An end to high school trends


Casey Berndt

Hypebeats tend to spend lots of money on named brand shoes like Nike.

From Hydroflasks to Airpods to scrunchies and Gucci belts, status is vital to the average high school student. Thousands of high schoolers across the country spend money on name brand and high priced items.

Fitting in is a piece of the puzzle of high school that means more than most might think. People live for that feeling of acceptance, especially teens.

High School is hard on kids. There’s so much pressure that we face not only academically but materialistically as well. As you go down the hall of a high school you can almost immediately see the trends that are popular with the crowd.

Celebrities and influencers, including Youtubers , have a large role in establishing these trends. In perspective, when teens watch or look at the pictures of rappers, singers, and actors they want to be just like them. The problem with wanting to mirror these famous influencers is that it’s not affordable for the average viewer. 

Some of these brands are Louis Vuitton, Louboutin, Gucci, Balenciaga, and Off White. Items from these designer brands range anywhere from the mid-hundreds to the high thousands of dollars. 

Off-White is a great example, created by Virgil Abloh. His brand is based on Chicago streetwear and here in Indiana you don’t really think of streetwear, making this brand unique to people who normally don’t see streetwear.

Yet again this is a brand worn by big celebrities like Rihanna, A$AP Rocky and Travis Scott, influencing kids once again. Their big sellers are shoes, especially Nike collabs.

On Nike’s website a pair of Nike x Off-White AF1’s were a cheap $160. The trick about buying these is you had to enter a raffle to see if you were chosen to receive them. Once the raffle was over and winners were announced, people flocked to eBay and Stockx, selling the shoes for a whopping $4,000. 

The sad thing is people will pay for these shoes at any price as long as it says Nike or Off-White.

Hydroflasks are a huge seller among teens, especially girls. The popular water bottle is a high quality item and is around $50. Having the bottle to keep your water cold and actually for the reason to have a nice bottle is different from people buying them for the trend.

That’s another issue with these brands and teens. Whether its a swoosh, or a Louis Vuitton symbol, people will buy it because of the names deemed trendy in the high school hallways. 

Kids tend to wear name brands frequently in school to “flex.” It’s basically just showing off and whether it’s valid or not, this can influence how students are seen in school. 

People are so wrapped up in thinking that you need certain things or you need to act a certain way to be normal, but not every group is like this.
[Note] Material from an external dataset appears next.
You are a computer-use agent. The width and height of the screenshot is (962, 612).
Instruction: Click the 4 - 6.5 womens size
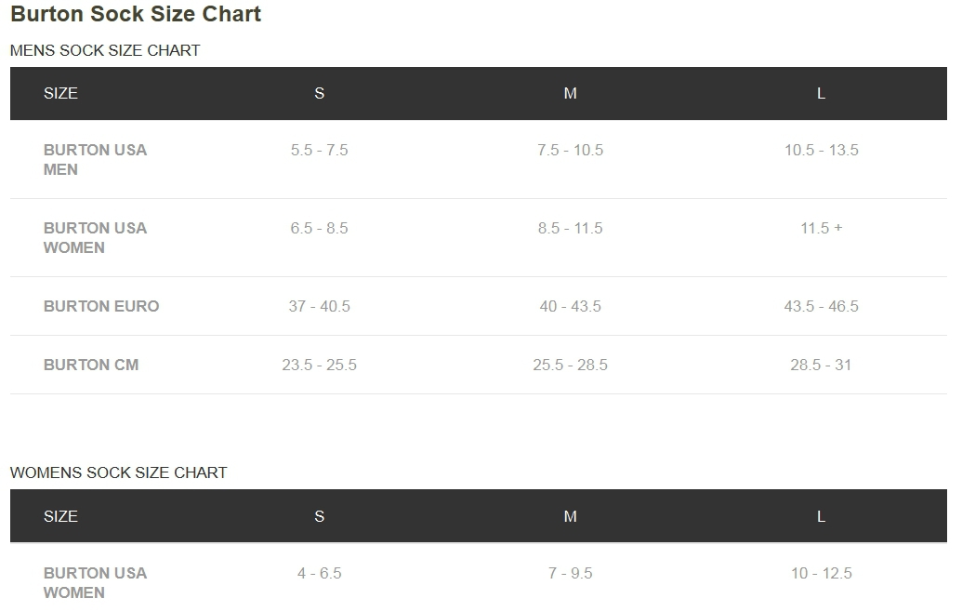point(319,573)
You will always have your “rich kid” or “popular” kid group of course, and then you will have your other groups that do not follow trends and wear the latest fashions.

Not caring what people think is something teens struggle with as well.

No matter what you do in high school, if it isn’t within the trends, you’ll get judged for it, but not all students let this stop them from being who they are. 

Senior Cassie Middelton is someone who doesn’t fall with the trends. “They don’t last and I don’t care what people think,” she said. 

Confidence is key to these teens. Falling victim to the trends is not a bad thing at all–we can all admit we may have bought or done something because it was “ in” at the time.

But teens aren’t the only ones following trends and trends won’t make or break you either. They come with both positive and negative effects. 

Negative effects of trends are getting hurt or outcasted while the benefits of trends could be the complete opposite, allowing one to find a group of people to fit in with. 

The “weird” kids are the ones that tend to not follow trends, but are these kids even “weird?” What if they’re just normal people like you and they’d rather just not waste their money on what’s “in.”

That desire to fit in is so prevalent and for some, it sticks around into adulthood. It can hurt a person for not being accepted, making them feel ignored and even falling into a depression on a larger scale. 

Trends can harm people not necessarily physically, but mentally. Teens can get the idea that you have to have what everyone else has and you need to do what everyone else is doing. This idea will stick into the teens head to long for this standard and acceptance into society.

Some kids may try hard to be in this crowd, because what you wear unfortunately determines your worth.

You may be wearing the newest Nikes and Airpods and be immediately accepted, while on the other hand you could be wearing Sketchers and a hoodie and be turned down.

The dots don’t connect and there is no real reason to be targeted for dressing differently. Thinking that 17-year-olds make these “rules” is funny.

High school fads die quickly. Trends don’t stick around. Stressing about not having the newest shoes or the coolest hair is the least of our concerns. We stress already enough about the academic concerns of highschool let alone the materialistic concerns.

High school should be a time when memories are made and friendships are kept. Being in the loop is okay, but forcing yourself into trends isn’t. 

Look around and ask yourself…are the trends worth it?